START Record extracts

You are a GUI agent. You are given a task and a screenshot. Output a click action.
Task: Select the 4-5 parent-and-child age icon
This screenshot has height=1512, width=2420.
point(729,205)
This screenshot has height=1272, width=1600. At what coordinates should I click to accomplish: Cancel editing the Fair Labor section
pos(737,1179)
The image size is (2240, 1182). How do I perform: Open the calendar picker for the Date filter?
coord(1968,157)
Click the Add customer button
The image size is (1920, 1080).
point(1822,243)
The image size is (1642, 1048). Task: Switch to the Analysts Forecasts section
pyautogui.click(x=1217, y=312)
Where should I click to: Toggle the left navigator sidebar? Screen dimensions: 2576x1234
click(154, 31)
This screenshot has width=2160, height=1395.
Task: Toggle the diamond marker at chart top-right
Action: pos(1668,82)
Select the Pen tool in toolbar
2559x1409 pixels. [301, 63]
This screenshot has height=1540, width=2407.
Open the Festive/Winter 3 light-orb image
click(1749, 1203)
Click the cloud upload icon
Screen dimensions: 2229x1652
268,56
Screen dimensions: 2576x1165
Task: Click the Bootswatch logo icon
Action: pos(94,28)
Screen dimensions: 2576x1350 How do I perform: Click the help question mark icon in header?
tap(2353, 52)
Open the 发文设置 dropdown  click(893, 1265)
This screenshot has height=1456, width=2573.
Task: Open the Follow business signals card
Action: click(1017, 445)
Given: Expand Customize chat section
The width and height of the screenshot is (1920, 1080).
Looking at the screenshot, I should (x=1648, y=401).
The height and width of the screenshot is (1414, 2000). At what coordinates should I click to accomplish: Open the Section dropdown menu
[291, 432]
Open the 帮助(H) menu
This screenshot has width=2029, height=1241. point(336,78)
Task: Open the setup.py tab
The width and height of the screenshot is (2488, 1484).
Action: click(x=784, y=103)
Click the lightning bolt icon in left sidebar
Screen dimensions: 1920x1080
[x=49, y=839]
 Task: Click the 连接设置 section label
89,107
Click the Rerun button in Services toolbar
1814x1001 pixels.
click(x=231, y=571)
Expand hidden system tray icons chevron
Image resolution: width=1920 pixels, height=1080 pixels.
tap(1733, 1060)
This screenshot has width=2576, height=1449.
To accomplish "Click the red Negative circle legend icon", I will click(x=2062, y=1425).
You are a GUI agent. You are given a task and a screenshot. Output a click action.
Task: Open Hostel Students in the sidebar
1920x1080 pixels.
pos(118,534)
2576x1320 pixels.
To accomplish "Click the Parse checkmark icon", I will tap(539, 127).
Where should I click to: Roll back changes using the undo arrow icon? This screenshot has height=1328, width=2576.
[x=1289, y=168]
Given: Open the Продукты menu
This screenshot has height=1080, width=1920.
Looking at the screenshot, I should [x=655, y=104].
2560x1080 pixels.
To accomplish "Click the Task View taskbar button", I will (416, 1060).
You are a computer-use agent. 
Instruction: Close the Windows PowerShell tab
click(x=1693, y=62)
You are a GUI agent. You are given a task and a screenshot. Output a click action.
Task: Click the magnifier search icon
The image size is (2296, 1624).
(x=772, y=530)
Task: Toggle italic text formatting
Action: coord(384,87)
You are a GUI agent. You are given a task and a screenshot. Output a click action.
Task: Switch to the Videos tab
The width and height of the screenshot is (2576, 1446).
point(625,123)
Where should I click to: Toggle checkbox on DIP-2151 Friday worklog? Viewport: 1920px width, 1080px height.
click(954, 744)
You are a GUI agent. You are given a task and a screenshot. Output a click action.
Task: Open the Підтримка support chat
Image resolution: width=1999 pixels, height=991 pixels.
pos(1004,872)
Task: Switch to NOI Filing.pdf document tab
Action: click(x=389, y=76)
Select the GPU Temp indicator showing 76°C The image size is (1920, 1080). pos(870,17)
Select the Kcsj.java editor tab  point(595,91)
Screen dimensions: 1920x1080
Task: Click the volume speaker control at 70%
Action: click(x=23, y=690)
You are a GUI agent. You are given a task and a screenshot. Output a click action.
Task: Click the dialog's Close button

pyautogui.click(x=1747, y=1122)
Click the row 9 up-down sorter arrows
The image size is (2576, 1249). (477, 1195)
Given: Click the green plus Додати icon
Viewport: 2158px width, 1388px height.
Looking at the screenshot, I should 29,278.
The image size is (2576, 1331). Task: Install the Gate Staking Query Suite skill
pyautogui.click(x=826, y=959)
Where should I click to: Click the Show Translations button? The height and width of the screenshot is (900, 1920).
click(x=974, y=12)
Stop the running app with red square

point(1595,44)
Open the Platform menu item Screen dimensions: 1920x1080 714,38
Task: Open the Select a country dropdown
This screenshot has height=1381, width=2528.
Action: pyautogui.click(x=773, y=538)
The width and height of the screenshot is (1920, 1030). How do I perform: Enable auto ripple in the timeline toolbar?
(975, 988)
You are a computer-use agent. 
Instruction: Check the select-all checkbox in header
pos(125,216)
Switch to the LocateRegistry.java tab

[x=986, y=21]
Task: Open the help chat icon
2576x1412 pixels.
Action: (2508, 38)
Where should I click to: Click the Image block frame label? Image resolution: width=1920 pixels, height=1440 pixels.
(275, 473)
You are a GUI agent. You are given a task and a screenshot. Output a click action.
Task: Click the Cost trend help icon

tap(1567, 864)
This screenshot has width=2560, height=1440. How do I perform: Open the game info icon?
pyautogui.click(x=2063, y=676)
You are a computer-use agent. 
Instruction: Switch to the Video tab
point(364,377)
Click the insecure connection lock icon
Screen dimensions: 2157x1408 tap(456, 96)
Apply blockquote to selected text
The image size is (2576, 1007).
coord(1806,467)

END Record extracts

**Task requirements**
Reproduce verbatim the lines above, from the line with "Task: Click the magnifier search icon" through the line with "Task: Open the Підтримка support chat".

**Output**
Task: Click the magnifier search icon
The image size is (2296, 1624).
(x=772, y=530)
Task: Toggle italic text formatting
Action: coord(384,87)
You are a GUI agent. You are given a task and a screenshot. Output a click action.
Task: Switch to the Videos tab
The width and height of the screenshot is (2576, 1446).
point(625,123)
Where should I click to: Toggle checkbox on DIP-2151 Friday worklog? Viewport: 1920px width, 1080px height.
click(954, 744)
You are a GUI agent. You are given a task and a screenshot. Output a click action.
Task: Open the Підтримка support chat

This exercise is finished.